The Gnulib renameat2 function
<https://www.gnu.org/software/gnulib/MODULES.html#module=renameat2> has
different semantics with non-zero flags. On GNU/Linux if
flags==RENAME_NOREPLACE and the Linux syscall fails due to
EINVAL/ENOSYS/ENOTSUP, Gnulib renameat2 falls back on fstatatting the
destination, failing if fstatat succeeds, and using ordinary renameat
otherwise. Of course this implementation has a race condition, but
Gnulib-using applications like GNU 'mv' prefer this implementation since
if the kernel doesn't support RENAME_NOREPLACE they'd just fall back on
fstatat themselves anyway, if renameat2 didn't do that for them.

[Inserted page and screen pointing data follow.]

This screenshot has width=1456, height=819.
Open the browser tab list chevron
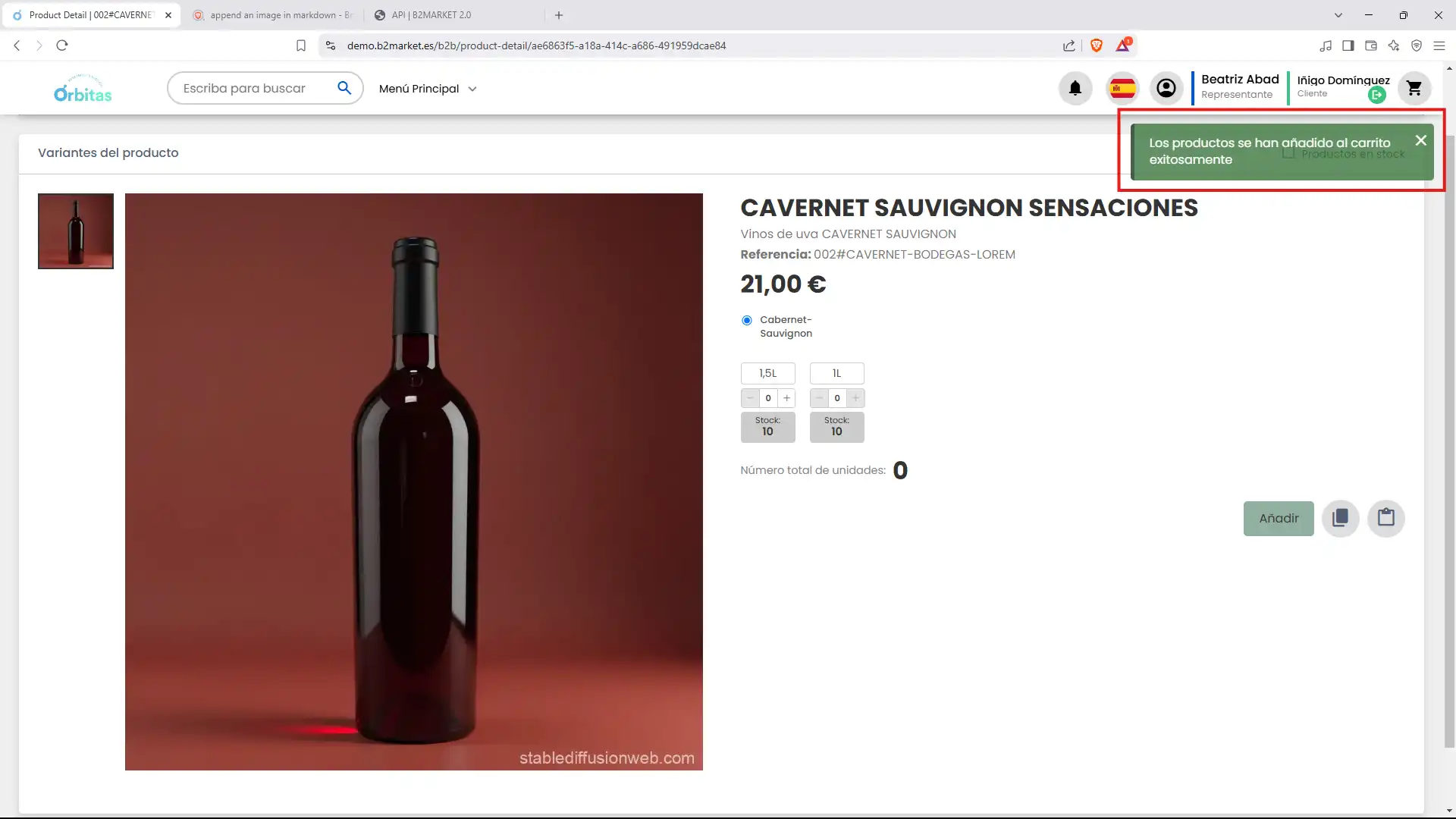(x=1338, y=15)
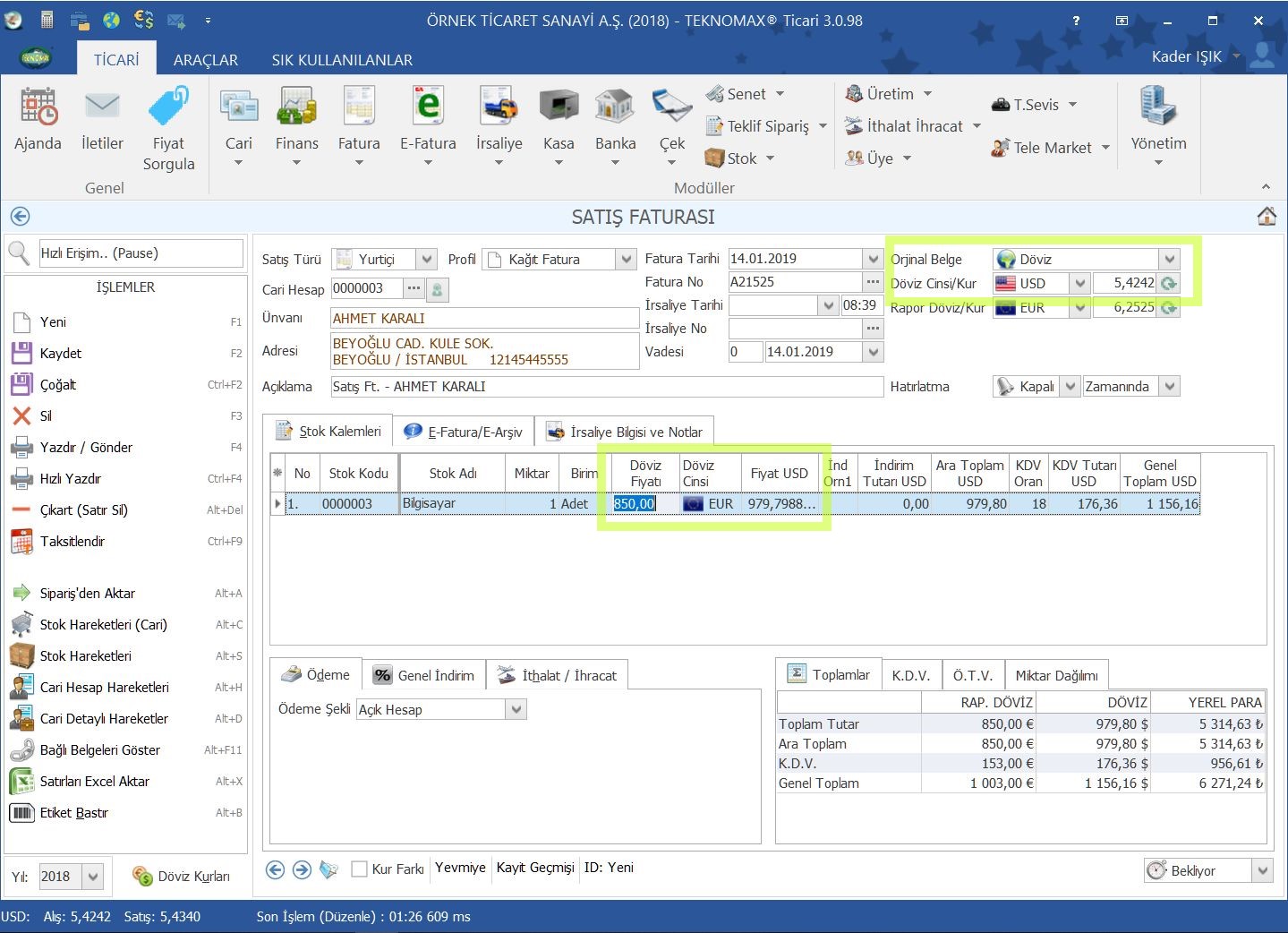Click the İrsaliye truck icon
The width and height of the screenshot is (1288, 933).
pos(499,107)
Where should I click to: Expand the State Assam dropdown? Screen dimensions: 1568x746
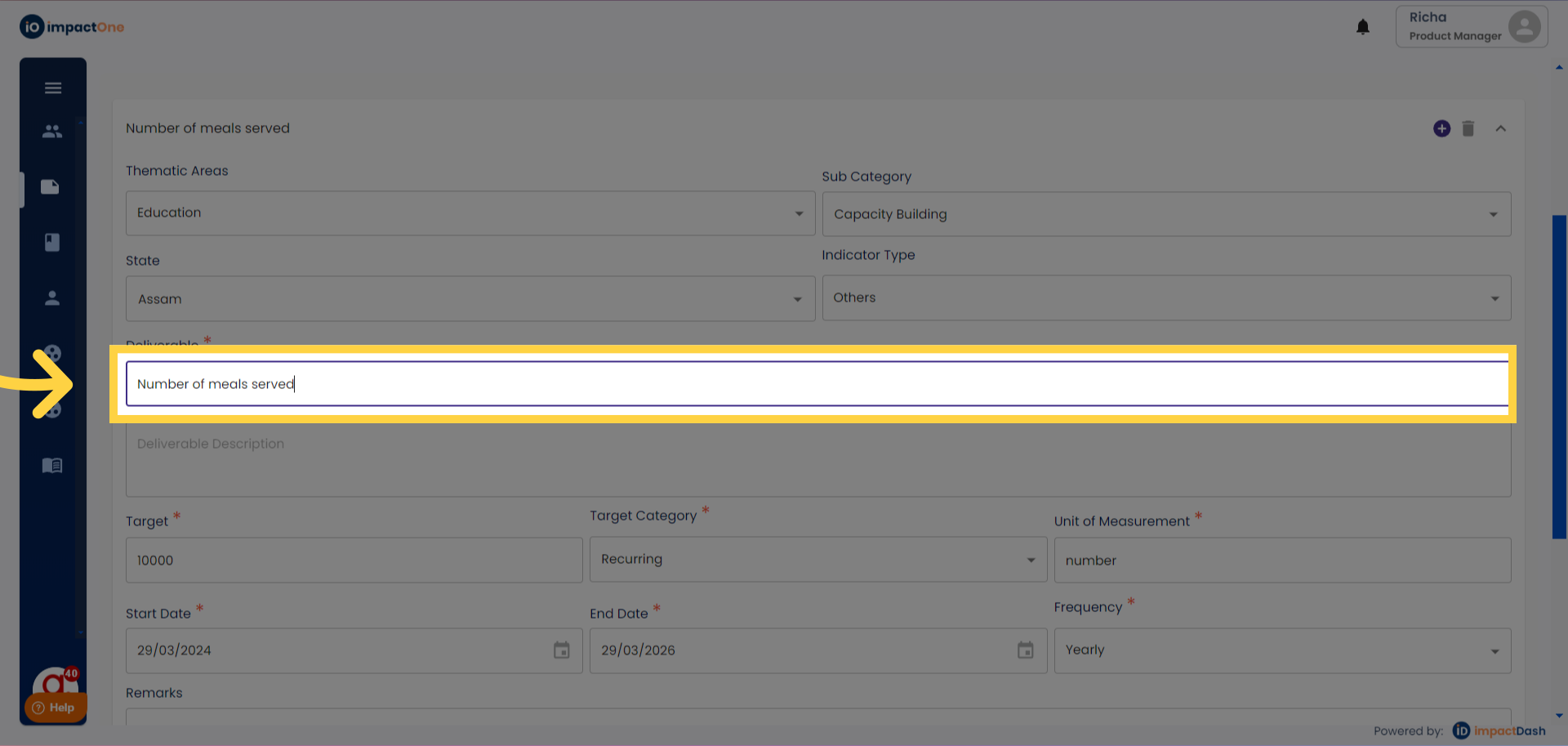[470, 299]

Surely that's a gnulib bug because the main reason for the
RENAME_NOREPLACE variant renameat2 was to avoid exactly that race (or
the other race where the file exists under both the old and new path).
The gnulib function should simply be called something else, not
renameat2. The present situation is unfortunate, but I don't think it
would be an improvement if glibc copies the buggy gnulib behavior.